Female patients with moderate-to-severe aortic regurgitation (AR) exhibit worse survival during medical management due to lower mortality thresholds for left ventricular end-systolic volume index (LVESVi) in women than in men, according to a recent study.1

Because LV dilatation is a strong indicator of adverse outcomes in patients with AR, current guidelines recommend using LV end-systolic diameter index (LVESDi) as a criterion for aortic valve surgery (AVS). However, other studies have indicated that LVESVi may depict adverse LV remodeling better than LVESDi, serving as a more effective predictor of heart failure, mortality, and survival. The 2025 European guidelines recognize LVESVi as an alternative criterion for AVS; however, the recommendation includes the same threshold for men and women.2

“Existing literature is really predominantly focused on the male population, and there is not so much attention on sex-specific cutoffs, which have been proposed by the guidelines,” Nina Ajmone Marsan, MD, a research fellow in the department of cardiology at Leiden University Medical Center and co-author of the study, told HCPLive in an exclusive interview. “So, although the recent guidelines from the European Society of Cardiologists make mention of different cutoffs, we still don’t have enough data to support fully sex-specific cutoffs.”
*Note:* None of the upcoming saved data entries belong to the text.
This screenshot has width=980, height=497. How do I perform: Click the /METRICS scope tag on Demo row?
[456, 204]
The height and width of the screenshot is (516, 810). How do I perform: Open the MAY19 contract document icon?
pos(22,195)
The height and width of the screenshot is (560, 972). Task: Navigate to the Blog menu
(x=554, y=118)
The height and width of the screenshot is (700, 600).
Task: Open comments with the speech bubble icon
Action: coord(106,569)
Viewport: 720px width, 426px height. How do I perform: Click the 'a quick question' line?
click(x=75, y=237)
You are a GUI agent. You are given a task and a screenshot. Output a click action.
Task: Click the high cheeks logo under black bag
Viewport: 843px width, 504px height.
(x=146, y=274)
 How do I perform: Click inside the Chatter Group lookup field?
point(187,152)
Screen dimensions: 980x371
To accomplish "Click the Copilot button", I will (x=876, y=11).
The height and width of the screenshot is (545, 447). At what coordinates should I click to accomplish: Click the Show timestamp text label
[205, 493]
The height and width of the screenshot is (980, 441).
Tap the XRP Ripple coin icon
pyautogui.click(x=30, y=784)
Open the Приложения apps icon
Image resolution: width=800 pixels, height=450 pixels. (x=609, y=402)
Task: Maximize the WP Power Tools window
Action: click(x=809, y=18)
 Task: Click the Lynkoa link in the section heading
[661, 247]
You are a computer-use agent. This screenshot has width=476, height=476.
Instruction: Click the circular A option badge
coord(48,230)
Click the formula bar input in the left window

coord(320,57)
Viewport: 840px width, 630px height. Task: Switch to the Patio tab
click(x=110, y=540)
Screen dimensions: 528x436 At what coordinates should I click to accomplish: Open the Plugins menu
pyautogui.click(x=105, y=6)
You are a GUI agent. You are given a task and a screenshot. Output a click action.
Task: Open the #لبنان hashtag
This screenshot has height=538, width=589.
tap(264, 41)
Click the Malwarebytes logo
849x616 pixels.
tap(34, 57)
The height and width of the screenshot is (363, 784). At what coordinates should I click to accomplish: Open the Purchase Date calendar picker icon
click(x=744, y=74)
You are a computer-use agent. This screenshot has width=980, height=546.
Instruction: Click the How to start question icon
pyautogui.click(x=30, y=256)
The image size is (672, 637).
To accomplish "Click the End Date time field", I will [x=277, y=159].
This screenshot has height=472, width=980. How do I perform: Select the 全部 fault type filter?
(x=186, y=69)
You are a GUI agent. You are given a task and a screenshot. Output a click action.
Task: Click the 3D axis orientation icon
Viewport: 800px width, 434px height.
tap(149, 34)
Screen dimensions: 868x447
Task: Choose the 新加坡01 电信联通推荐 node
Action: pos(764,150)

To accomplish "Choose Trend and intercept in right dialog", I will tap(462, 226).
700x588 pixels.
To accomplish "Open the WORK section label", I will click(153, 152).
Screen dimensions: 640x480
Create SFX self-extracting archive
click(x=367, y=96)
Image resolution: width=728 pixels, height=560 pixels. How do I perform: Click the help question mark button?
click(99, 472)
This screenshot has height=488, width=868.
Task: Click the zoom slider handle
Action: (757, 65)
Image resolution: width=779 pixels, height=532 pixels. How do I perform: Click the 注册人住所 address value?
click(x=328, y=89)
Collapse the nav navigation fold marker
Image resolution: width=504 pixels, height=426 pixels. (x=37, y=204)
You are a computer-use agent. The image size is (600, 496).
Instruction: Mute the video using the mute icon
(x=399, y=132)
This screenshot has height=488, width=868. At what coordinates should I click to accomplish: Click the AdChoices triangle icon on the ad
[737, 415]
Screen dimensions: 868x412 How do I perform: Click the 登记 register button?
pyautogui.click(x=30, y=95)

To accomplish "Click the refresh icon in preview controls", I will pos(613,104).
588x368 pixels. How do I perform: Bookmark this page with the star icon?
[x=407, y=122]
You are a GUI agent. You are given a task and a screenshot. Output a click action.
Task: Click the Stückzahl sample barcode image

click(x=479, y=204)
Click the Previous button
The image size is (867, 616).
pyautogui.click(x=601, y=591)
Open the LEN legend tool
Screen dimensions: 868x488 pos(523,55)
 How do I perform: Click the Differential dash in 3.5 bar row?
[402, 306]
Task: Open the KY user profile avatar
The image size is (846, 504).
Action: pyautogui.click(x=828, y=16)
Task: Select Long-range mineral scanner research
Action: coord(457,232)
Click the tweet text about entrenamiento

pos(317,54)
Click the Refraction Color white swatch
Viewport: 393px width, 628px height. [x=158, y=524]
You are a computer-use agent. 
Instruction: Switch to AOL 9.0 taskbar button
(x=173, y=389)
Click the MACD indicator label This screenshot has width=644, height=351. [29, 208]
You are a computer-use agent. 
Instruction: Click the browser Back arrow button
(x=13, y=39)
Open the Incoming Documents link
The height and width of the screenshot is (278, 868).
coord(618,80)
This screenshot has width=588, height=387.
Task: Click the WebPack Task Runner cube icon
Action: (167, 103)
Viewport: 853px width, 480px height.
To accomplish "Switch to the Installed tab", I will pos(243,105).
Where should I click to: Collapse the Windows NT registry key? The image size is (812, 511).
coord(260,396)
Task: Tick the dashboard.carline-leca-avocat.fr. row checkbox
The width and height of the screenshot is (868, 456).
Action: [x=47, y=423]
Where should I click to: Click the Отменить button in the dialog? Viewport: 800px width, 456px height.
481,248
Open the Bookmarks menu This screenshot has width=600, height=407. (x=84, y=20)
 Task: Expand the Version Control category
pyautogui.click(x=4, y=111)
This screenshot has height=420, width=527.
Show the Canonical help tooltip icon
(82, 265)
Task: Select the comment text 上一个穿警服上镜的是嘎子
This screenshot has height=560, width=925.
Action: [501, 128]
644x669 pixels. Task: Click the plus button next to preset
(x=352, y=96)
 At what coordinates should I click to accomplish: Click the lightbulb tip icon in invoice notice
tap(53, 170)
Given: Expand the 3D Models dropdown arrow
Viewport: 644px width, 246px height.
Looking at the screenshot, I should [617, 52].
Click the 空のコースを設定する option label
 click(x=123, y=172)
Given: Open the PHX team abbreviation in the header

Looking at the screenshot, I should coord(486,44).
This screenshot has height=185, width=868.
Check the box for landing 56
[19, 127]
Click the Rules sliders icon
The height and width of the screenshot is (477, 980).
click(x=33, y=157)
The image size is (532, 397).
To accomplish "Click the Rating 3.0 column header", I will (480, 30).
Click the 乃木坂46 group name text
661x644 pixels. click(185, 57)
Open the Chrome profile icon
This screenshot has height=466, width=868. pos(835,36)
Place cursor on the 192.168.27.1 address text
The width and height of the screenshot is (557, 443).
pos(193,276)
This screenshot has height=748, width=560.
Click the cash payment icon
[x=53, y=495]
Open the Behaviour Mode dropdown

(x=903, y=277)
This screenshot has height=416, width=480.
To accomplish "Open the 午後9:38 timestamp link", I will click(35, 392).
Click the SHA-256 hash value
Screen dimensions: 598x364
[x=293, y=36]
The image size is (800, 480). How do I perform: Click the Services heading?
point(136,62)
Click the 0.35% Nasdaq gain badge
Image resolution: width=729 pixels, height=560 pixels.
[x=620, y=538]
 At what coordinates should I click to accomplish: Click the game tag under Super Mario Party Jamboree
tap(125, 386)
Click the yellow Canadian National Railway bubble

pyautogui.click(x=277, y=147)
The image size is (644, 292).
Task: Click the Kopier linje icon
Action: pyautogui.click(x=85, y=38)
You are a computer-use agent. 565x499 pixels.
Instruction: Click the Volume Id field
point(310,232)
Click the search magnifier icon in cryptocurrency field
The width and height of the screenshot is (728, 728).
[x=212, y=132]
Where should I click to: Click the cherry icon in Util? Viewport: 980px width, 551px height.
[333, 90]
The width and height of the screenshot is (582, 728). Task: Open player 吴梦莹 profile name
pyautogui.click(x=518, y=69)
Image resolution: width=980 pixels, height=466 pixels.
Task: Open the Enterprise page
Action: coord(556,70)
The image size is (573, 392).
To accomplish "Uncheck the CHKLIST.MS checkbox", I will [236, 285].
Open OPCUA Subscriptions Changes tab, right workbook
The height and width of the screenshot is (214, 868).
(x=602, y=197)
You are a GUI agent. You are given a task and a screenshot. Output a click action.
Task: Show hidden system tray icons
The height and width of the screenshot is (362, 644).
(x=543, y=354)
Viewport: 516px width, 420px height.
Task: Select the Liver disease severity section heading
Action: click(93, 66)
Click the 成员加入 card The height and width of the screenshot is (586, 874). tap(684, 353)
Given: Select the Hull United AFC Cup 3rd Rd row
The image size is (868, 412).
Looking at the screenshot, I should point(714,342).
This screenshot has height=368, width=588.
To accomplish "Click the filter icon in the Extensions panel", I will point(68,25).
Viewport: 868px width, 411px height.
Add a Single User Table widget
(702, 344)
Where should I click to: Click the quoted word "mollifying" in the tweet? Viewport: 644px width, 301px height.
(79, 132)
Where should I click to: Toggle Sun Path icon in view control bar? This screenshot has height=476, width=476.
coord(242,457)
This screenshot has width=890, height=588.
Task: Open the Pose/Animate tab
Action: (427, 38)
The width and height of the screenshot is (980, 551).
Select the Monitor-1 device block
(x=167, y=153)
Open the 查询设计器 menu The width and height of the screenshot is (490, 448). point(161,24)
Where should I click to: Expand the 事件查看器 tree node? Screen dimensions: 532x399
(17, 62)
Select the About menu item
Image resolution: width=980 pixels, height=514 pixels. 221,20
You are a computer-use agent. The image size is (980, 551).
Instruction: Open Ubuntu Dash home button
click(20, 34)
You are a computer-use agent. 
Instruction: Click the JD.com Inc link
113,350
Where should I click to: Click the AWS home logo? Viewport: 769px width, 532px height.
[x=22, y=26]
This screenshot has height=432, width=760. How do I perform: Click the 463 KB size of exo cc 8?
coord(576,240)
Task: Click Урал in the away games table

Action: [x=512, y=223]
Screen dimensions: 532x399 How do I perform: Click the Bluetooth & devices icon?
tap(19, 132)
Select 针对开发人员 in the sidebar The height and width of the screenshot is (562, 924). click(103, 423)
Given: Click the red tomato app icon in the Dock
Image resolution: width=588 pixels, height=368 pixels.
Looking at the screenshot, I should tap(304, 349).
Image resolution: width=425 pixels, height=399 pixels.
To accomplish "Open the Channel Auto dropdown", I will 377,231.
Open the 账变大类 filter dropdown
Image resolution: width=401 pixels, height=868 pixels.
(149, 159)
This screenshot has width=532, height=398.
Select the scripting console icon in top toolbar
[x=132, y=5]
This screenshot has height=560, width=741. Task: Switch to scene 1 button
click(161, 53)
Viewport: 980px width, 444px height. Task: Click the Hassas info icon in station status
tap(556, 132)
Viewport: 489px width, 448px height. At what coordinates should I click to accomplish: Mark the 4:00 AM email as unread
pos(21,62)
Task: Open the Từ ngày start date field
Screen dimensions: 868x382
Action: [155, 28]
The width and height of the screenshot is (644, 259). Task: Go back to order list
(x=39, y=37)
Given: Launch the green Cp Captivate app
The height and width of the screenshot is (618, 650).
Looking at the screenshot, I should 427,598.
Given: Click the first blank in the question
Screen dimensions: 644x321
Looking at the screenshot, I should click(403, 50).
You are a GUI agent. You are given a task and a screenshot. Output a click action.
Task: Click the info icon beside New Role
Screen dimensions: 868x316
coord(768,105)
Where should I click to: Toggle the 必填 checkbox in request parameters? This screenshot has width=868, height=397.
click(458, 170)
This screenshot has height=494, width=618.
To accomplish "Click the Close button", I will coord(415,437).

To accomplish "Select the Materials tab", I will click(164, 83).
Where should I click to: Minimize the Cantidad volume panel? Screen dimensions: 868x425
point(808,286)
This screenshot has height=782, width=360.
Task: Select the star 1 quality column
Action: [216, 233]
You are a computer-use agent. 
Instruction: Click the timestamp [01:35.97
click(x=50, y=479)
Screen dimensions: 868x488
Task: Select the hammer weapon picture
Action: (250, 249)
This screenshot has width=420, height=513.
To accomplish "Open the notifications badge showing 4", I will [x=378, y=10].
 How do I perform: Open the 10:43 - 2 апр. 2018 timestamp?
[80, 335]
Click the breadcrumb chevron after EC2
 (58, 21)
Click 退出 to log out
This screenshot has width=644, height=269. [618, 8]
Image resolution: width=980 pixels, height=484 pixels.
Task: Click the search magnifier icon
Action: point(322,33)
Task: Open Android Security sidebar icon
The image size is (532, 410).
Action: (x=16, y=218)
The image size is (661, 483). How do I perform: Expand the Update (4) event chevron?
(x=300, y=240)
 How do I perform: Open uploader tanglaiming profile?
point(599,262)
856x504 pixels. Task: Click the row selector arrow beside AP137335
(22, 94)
Investigators collected data on asymptomatic patients with moderate-to-severe AR and left ventricular ejection fraction (LVEF) of ≥50% on transthoracic echocardiography, sourced from an ongoing multicenter registry. Patients with relevant symptoms, acute AR, aortic or mitral stenosis, mitral regurgitation more than mild, or previous aortic or mitral valve surgery were excluded from the study, as were patients with incomplete data for the assessment of AR severity or LV dimensions.1

A total of 808 asymptomatic patients were included in the trial; among these, the mean age was 56 years (standard deviation [SD] 19 years). 371 patients (47%) had arterial hypertension, and 113 (15%) had coronary artery disease. The mean LVEF was 60% (SD, 6%), mean LVESVi was 35 mL/m2 (SD, 16), and mean LVESDi was 20 mm/m2 (SD, 4).1

All patients were followed up with for the occurrence of a primary endpoint of all-cause mortality under medical management, censored at time of AVS, and all-cause mortality following AVS. Of the 808 included patients, 323 underwent AVS; of these, preoperative LV measurements performed within 3 months before surgery were available in 285 patients.1

Based on echocardiographic data, women had a smaller mean LV mass index (111 g/m2 [SD, 54] vs 137 g/m2 [SD, 45]; P <.001) and lower prevalence of bicuspid aortic valve compared to men (36% vs 49%; P <.001). However, mean LVESDi values were similar between the sexes (20 mm/m2 [SD, 20] in women vs 20 mm/m2 [SD, 4] in men; P = .77), while mean volumetric LV end-systolic dimensions were larger in men than women (39 mL/m2 [SD, 16] vs 31 mL/m2 [SD, 31]; P <.001).1

Over a median follow-up period of 7 years (interquartile range [IQR], 4-11), 125 patients died, of whom 61 were female and 64 were male. AVS was conducted more frequently in men than women (223 vs 100; P <.001). Of the 125 deaths, 74 occurred under medical management and 51 after AVS. Among those patients receiving medical treatment, 41 deaths occurred in women versus 33 in men. Adjusted survival at 1, 4, and 6 years’ follow-up was also substantially lower among women than men (96% vs 98%; 84% vs 91%; 80% vs 89%; P = .001).1

After conducting receiver operating characteristic curve analysis, investigators identified an association between LVESDi ≥20 mm/m2 for both sexes, LVESVi ≥40 mL/m2 for women, and LVESVi ≥45 mL/m2 for men and mortality. The team then validated these cutoffs with age-adjusted cubic splines; the cutoffs remained associated with outcomes after multivariable adjustment, with a differential effect by sex for LVESVi but not for LVESDi. Coupled with the fact that survival did not differ by sex after AVS, this determined that only preoperative LVESVi was associated with mortality with a substantial sex interaction (HR, 1.03; 95% CI, 1-1.06; P = .04).1

“We need to evolve from simple, linear measurements to volumetric measurements, and our research shows that we cannot rely as much on the diameters that we have,” Pilar Lopez Santi, MD, a research fellow in the department of cardiology at Leiden University Medical Center and lead author of the study, told HCPLive in an exclusive interview. “We must start looking at the volumes in these patients; otherwise, the mortality penalty that women will suffer will be high.”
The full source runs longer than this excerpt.